We can sing worship songs while money controls our decisions.
We can attend church while entertainment owns our mind.
We can speak Christian language while self remains on the throne.
This is why the Shema is such an alarm bell.
It forces us to ask:
“Does God have rivals in my life?”
The Shema confronts divided allegiance.
Discussion Questions
- Why is religious mixture sometimes more dangerous than open unbelief?
- How can a person say “Jesus is Lord” but functionally live under another master?
- What are signs that a believer’s heart is divided?
8. Biblical Love Means Allegiance
In modern culture, love is often treated as a feeling.
But in Scripture, love toward God includes loyalty, faithfulness, obedience, and devotion.
That is why Jesus connects love and obedience:
“If you love Me, keep My commandments.” — John 14:15
And again:
“He who has My commandments and keeps them, it is he who loves Me.” — John 14:21
So when Jesus quotes the Shema before commanding love, He is putting everything in order:
- Hear God.
- Acknowledge God alone.
- Love God completely.
- Obey God faithfully.
Before love comes allegiance.
Before obedience comes surrender.
Before true worship comes the recognition that God alone is God.
Before love comes allegiance. Before obedience comes surrender.
Discussion Questions
- Why must allegiance come before biblical love?
- What happens when Christians try to love God emotionally but refuse obedience practically?
- How does John 14:15 challenge modern ideas of love?
- What command of God do Christians today often treat as optional?
9. The Personal Challenge
If someone watched your life for one year without hearing your words, who would they conclude is your god?
Look at:
- your calendar,
- your spending,
- your worries,
- your habits,
- your entertainment,
- your conversations,
- your obedience,
- your prayer life.
These reveal what truly rules the heart.
The question is not merely:
“Do I believe in God?”
The deeper question is:
“Is the LORD alone my God?”
A person may know Scripture, recite Scripture, defend Scripture, and still not be fully surrendered to the God of Scripture.
That is why Jesus’ words to the scribe are so sobering:
“You are not far from the kingdom of God.”
Not far is not the same as fully surrendered.
Close is not the same as inside.
Understanding is not the same as obedience.
The Shema asks whether God has rivals in our heart.
Discussion Questions
- If someone observed your life, what would they think matters most to you?

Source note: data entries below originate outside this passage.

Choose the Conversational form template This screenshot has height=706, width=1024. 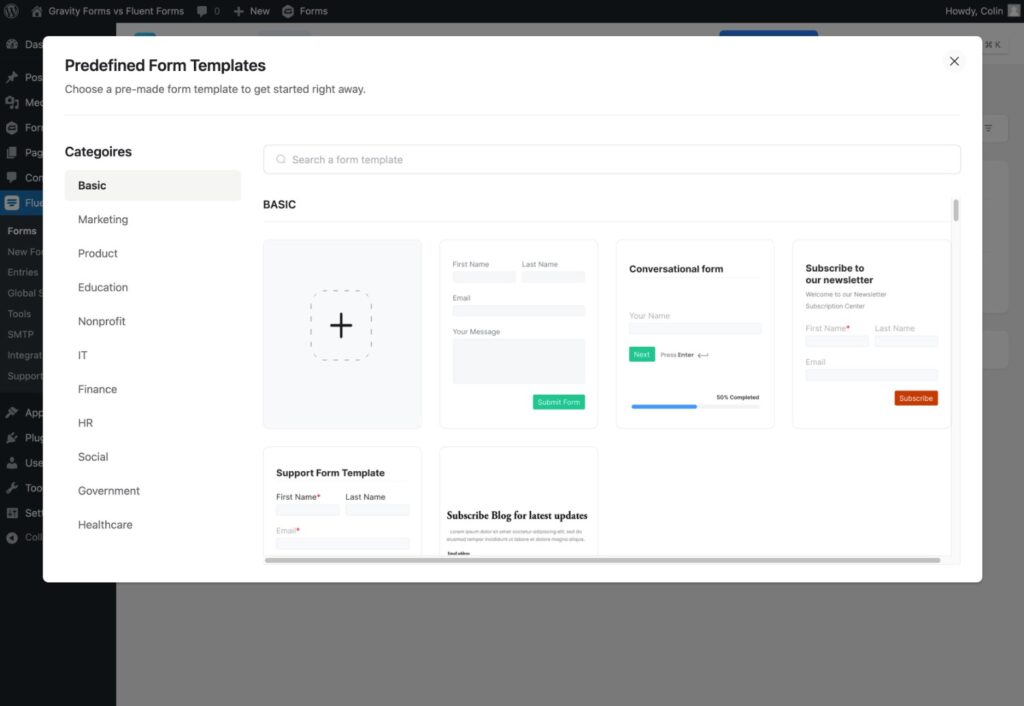coord(694,333)
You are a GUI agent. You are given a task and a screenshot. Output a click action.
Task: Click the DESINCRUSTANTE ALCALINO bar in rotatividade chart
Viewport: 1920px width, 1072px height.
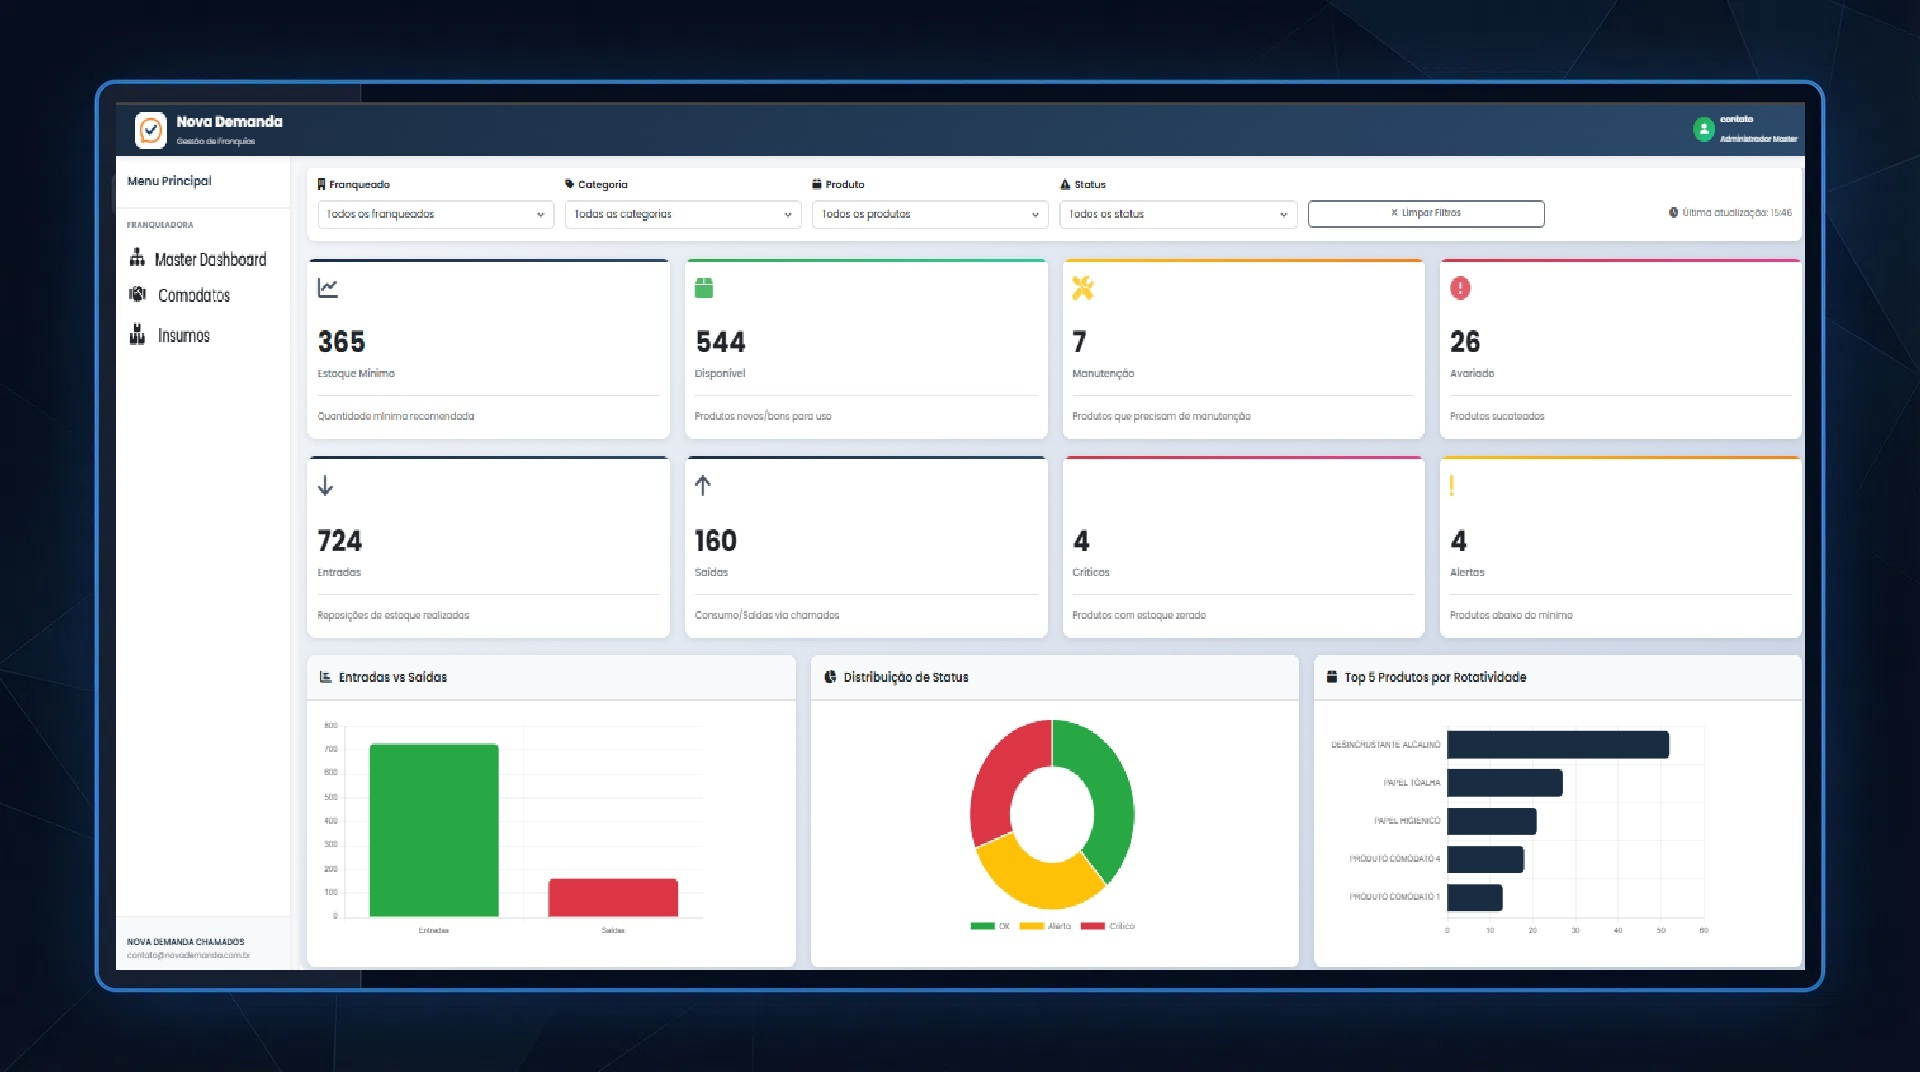click(1555, 745)
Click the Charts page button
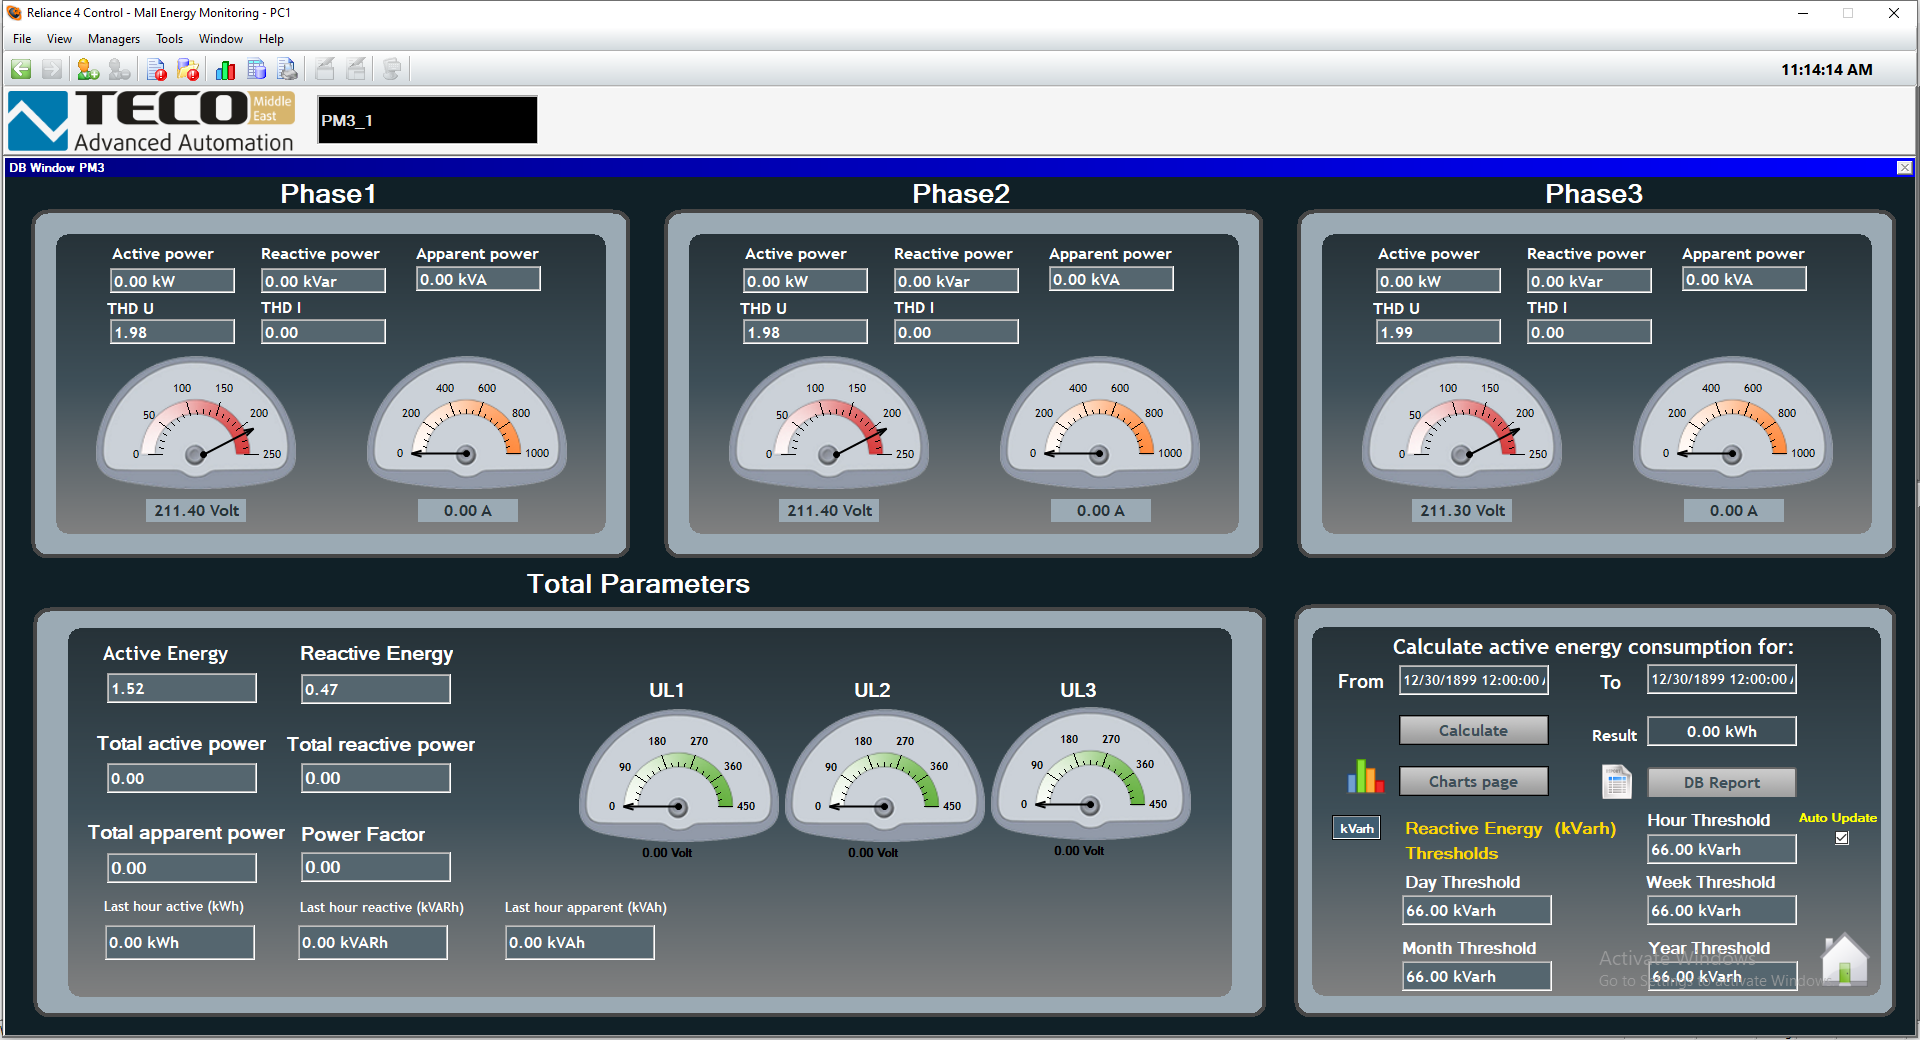The image size is (1920, 1040). click(x=1473, y=782)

- What area of your life most clearly shows allegiance to God?
- What area of your life may reveal divided allegiance?
- What is the difference between being “not far” and being fully surrendered?
Closing Call
Jesus did not merely tell us to love God.
He first reminded us who God is.
“Hear, O Israel: The LORD our God, the LORD is one.”
Only then did He say:
“And you shall love the LORD your God with all your heart, with all your soul, with all your mind, and with all your strength.”

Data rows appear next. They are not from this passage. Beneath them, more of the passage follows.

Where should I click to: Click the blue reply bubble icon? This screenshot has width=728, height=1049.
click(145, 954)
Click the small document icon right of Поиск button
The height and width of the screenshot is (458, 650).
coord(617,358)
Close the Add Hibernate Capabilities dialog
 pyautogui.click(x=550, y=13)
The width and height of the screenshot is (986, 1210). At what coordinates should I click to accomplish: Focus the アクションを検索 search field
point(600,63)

Perhaps many Christians have tried to live the second half while ignoring the first.
Maybe that is why so many feel divided, distracted, lukewarm, and spiritually dry.
The Shema calls us back to the center:
- One God.
- One King.
- One Master.
- One heart.
- No rivals.
Jesus was not merely giving a religious answer.
He was exposing the foundation underneath everything God commands.
First settle who God is.
Then love Him completely.
Then obey Him faithfully.
The greatest commandment does not begin with emotion.
It begins with allegiance.
“Hear, O Israel: The LORD our God, the LORD is one.”
Final Reflection Questions
- Do I merely know the words, or do I live them?
- Is God one part of my life, or is He Lord over all of it?
- Do I define love by emotion, or does Scripture define love for me?
- What rival needs to be removed from my heart?
- Can I honestly say, “The LORD alone is my God”?